Material for the task:
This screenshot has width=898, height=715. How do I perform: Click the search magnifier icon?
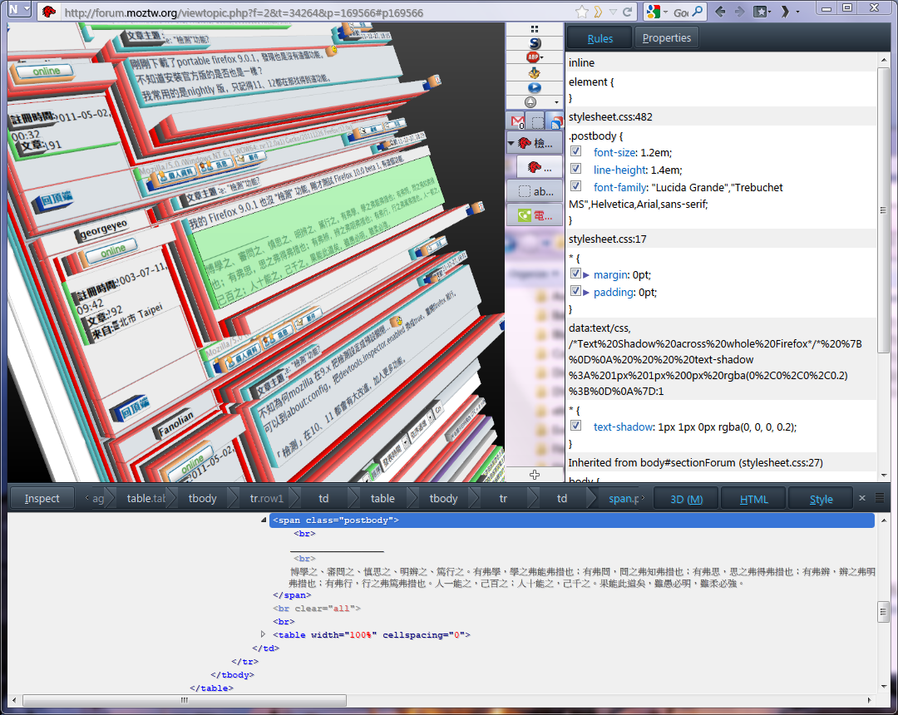698,12

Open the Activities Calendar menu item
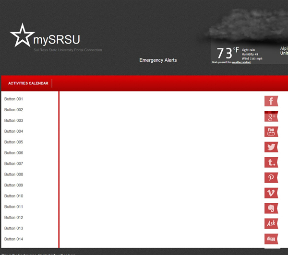coord(28,83)
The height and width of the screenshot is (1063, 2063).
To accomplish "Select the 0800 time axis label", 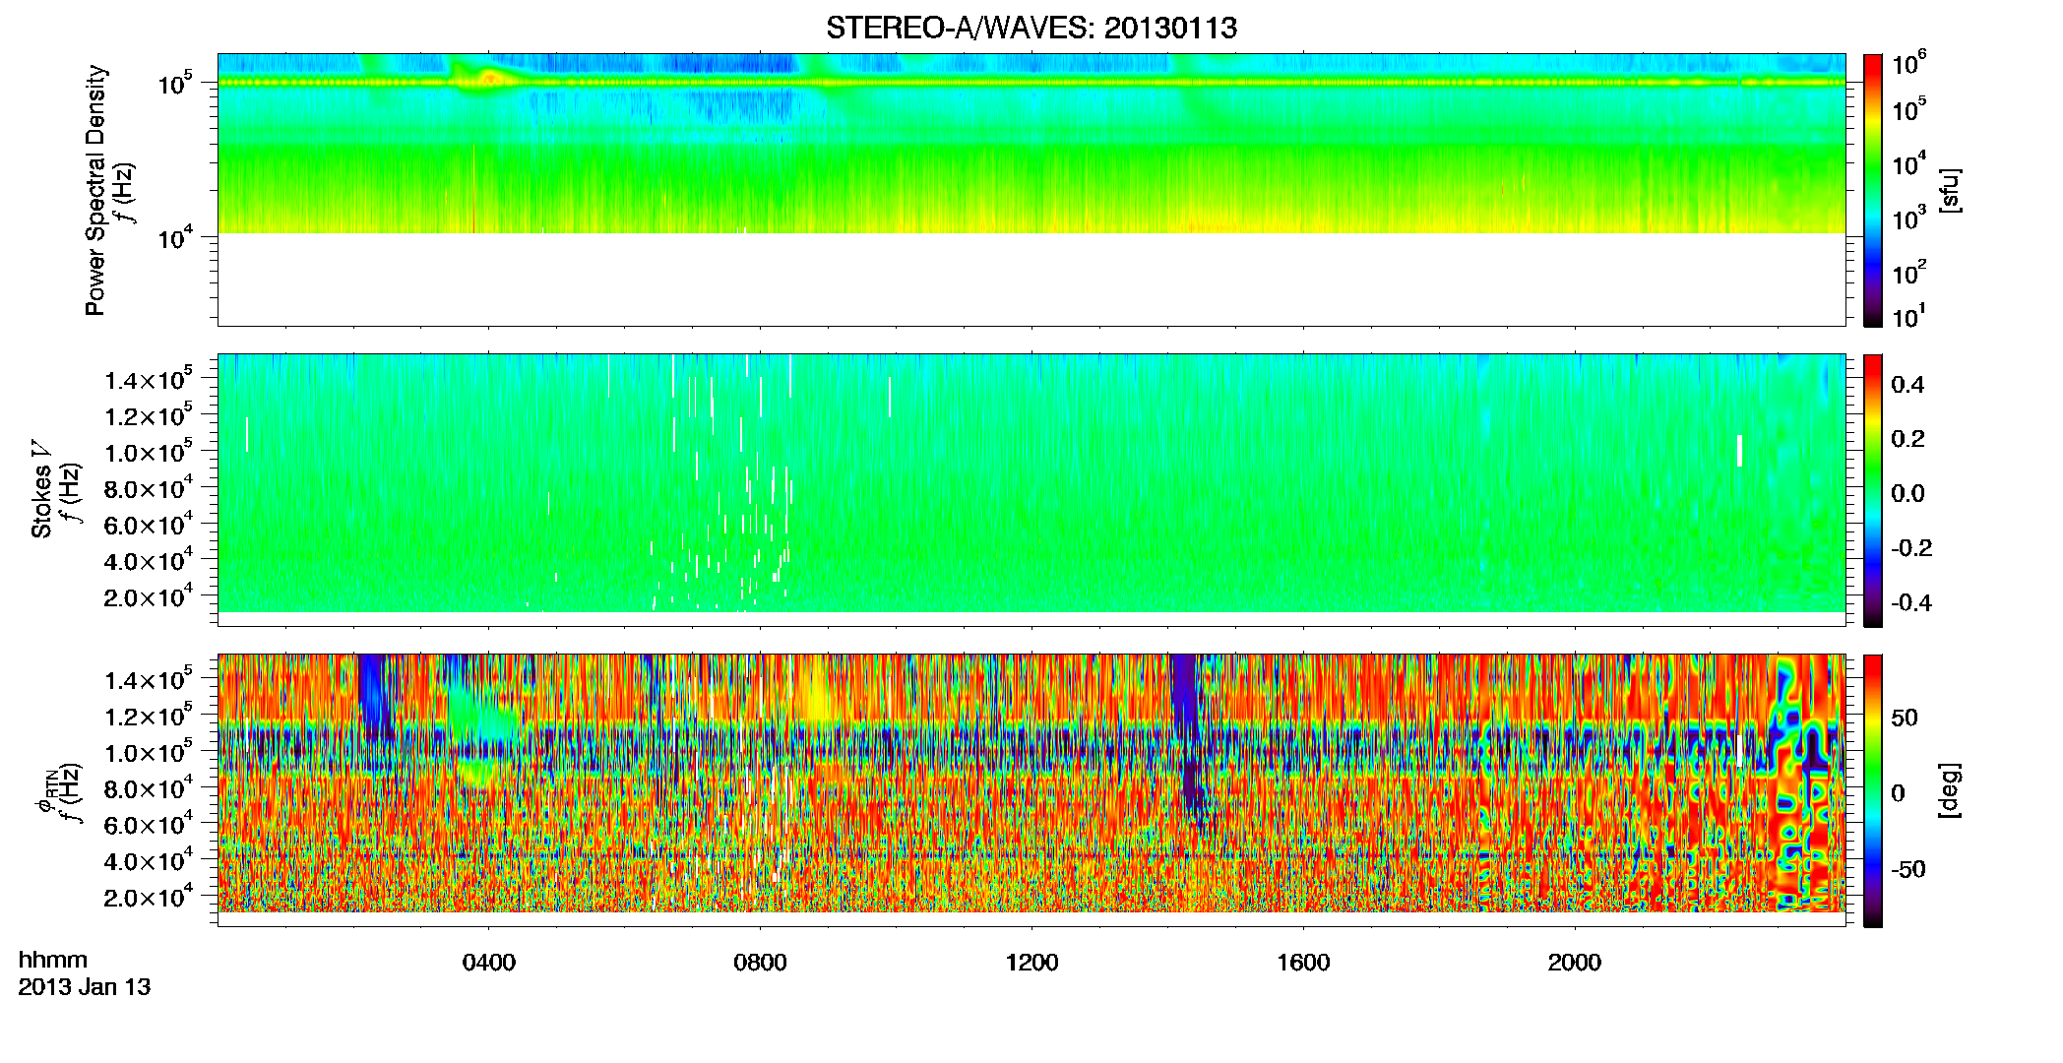I will (760, 963).
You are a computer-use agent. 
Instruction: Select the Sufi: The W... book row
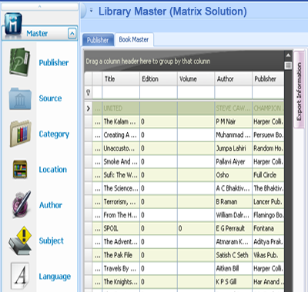coord(184,175)
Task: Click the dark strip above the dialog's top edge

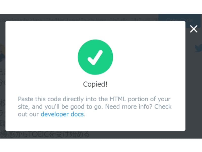Action: pos(79,17)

Task directions: In the records above, locate the line containing "You are a computer-use agent.", then copy exactly that line and every line after it through the end, omitting pictures.

Answer section:
You are a computer-use agent. 
Instruction: Select the Sufi: The W... book row
coord(184,175)
Task: Click the dark strip above the dialog's top edge

Action: pos(79,17)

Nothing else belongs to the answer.